Siempre que en sus viajes conoce a alguien, Gabriele Galimberti le formula la misma pregunta: ¿me deja ver qué guarda en el botiquín? A algunos les da pudor, pero otros lo abren muy ufanos. «Los medicamentos revelan la identidad de sus dueños –asegura el fotógrafo–. Sus deseos, necesidades, enfermedades. Es algo muy íntimo».
¿Qué dicen de nosotros los medicamentos que guardamos en nuestra casa? Para empezar, cuál es nuestro nivel económico. Los botiquines de los países desarrollados suelen estar abarrotados de fármacos, todo lo contrario que en los menos desarrollados.
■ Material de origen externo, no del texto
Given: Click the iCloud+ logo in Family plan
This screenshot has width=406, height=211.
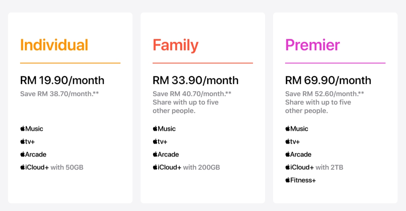Looking at the screenshot, I should (167, 167).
El fotógrafo conoció a una haitiana que no tenía ni una pastilla en casa: «Si enfermo, se la compro al vendedor callejero», le dijo.
La serie sobre botiquines caseros «Home Pharma» (la farmacia doméstica) se enmarca en un proyecto más amplio llamado «Happy Pills» (las píldoras de la felicidad), en el que Galimberti y tres colegas más documentan la eterna búsqueda de la felicidad por parte del ser humano a través de la química. Tomamos pastillas para tener más fuerza, para dormir más (o a veces menos), para envejecer más despacio, para ser más viriles, para favorecer el embarazo, para evitarlo… Los motivos que inducen a comprar –y a acumular– medicinas son igualmente variopintos: porque son baratas o porque una atención médica más avanzada es cara, porque vivimos más tranquilos si estamos preparados, porque nos las recetaron y ahora no sabemos cómo tirar el sobrante.
Abrir un botiquín es asomarse a una cultura. En París y Nueva York, Galimberti vio grandes cantidades de antidepresivos y ansiolíticos. Los indios tienden a escoger medicamentos con etiqueta india, al margen de su calidad o potencia. Los botiquines africanos contenían fármacos chinos, a menudo sin etiqueta.